Steris había sacado un frasquito del bolso.

—Jarabe de ipecacuana y raíz salobreña, un emético para provocar el vómito.

Wax parpadeó varias veces seguidas, estupefacto.

—Pero ¿por qué...?

—Daba por sentado que alguien intentaría envenenarnos —le explicó Steris—. Por pequeña que fuese la posibilidad, merece la pena estar preparados. —Una risita incómoda brotó de sus labios.

Y, a continuación, se tomó el vial entero de golpe.

Wax quiso detenerla, pero reaccionó demasiado tarde. Horrorizado, la vio tapar de nuevo el frasquito vacío y guardarlo en el bolso.

—Deberías apartarte del «radio de acción», por decirlo finamente.

—Pero... ¡Steris! Te acabarás humillando tú sola.

La muchacha cerró los ojos.

—Querido lord Waxillium. Antes has mencionado el poder inherente a que a uno no le importe lo que los demás piensen de él. ¿Te acuerdas?

—Sí.

—Bueno, verás —concluyó Steris, abriendo los ojos mientras una sonrisa afloraba a sus labios—. Estoy practicando esa habilidad.

Dicho lo cual, procedió a vomitar violentamente hasta dejar toda la mesa cubierta.

 

 

La excavación seguía su curso, de modo que Marasi se dedicó a matar el tiempo leyendo las inscripciones de las lápidas.

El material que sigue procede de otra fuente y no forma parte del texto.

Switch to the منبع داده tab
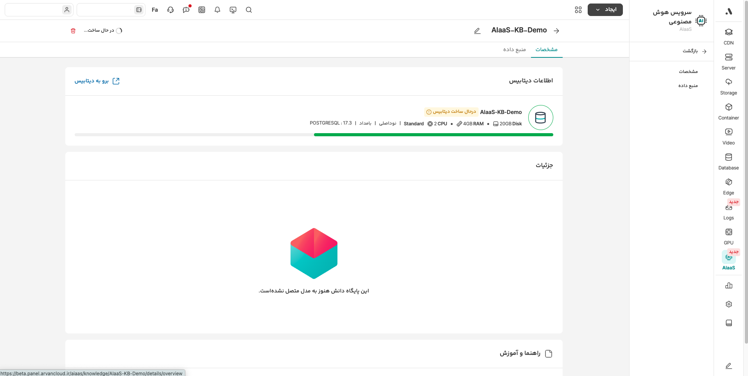The height and width of the screenshot is (376, 748). pyautogui.click(x=514, y=50)
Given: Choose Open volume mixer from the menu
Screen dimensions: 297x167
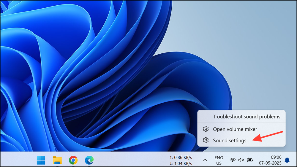Looking at the screenshot, I should pyautogui.click(x=235, y=129).
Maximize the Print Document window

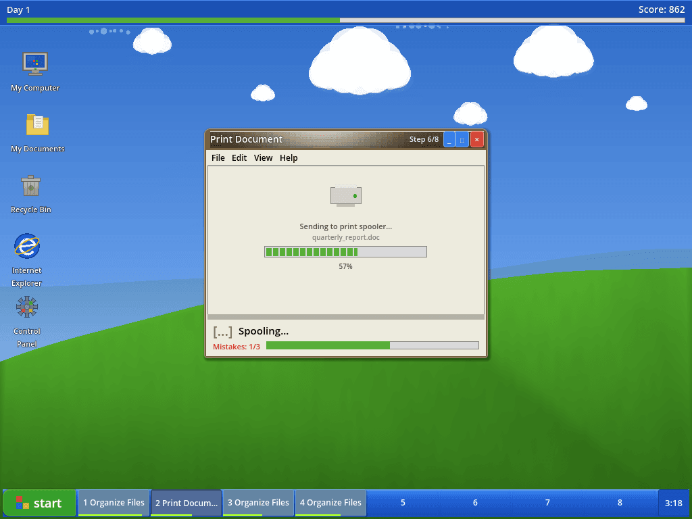[462, 139]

Wayne, por su parte, se había acomodado encima de una tumba con la espalda apoyada en la piedra, como si fuese la cosa más natural del mundo. Cuando la joven se acercó para comprobar cómo iba la faena, lo encontró rebuscando en uno de sus bolsillos. Instantes después, Wayne sacó un sándwich y empezó a zampárselo. Al ver a Marasi contemplándolo fijamente, lo extendió en su dirección, agitándolo en el aire para invitarla a pegarle un bocado.

Mareada, la muchacha le dio la espalda y continuó buscando inscripciones. Esta era, a todas luces, la sección más pobre del cementerio; las tumbas estaban muy cerca unas de otras, y las lápidas eran sencillas y de pequeño tamaño. La niebla serpenteaba entre ellas, arremolinándose a su alrededor cuando se arrodilló junto a una de las piedras, barrió el musgo con la mano y leyó el epitafio de la niña que allí yacía enterrada. Eliza Marin. 308-310. Asciende y sé libre.

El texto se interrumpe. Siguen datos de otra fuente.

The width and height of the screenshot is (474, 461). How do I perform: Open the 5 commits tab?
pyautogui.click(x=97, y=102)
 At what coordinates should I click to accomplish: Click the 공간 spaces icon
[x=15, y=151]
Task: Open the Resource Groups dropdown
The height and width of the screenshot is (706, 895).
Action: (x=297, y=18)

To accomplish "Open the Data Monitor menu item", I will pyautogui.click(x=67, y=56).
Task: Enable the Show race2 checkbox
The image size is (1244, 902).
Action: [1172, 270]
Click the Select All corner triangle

El incesante golpeteo de la pala del sepulturero la acompañó mientras deambulaba entre las tumbas. No tardó en alejarse demasiado de la claridad de la lámpara como para distinguir las inscripciones. Dio media vuelta, suspirando... y descubrió que había alguien de pie cerca de ella, medio oculto por las brumas.

Despegó casi literalmente los pies del suelo, tal fue el respingo que dio, pero el movimiento de los jirones de niebla (más el porte de la figura, demasiado rígido) enseguida le revelaron que solo era una estatua. Marasi se acercó a ella con el ceño fruncido. ¿Quién habría pagado por algo así para adornar la sección de los indigentes en el cementerio? La escultura, antigua, se veía escorada tras haberse hundido aproximadamente un palmo en el suelo con los movimientos del terreno. También era una obra de arte, una figura extraordinaria cincelada en majestuoso mármol negro que se erguía hasta los dos metros y medio de altura, resplandeciente con el vaporoso manto de bruma que la envolvía.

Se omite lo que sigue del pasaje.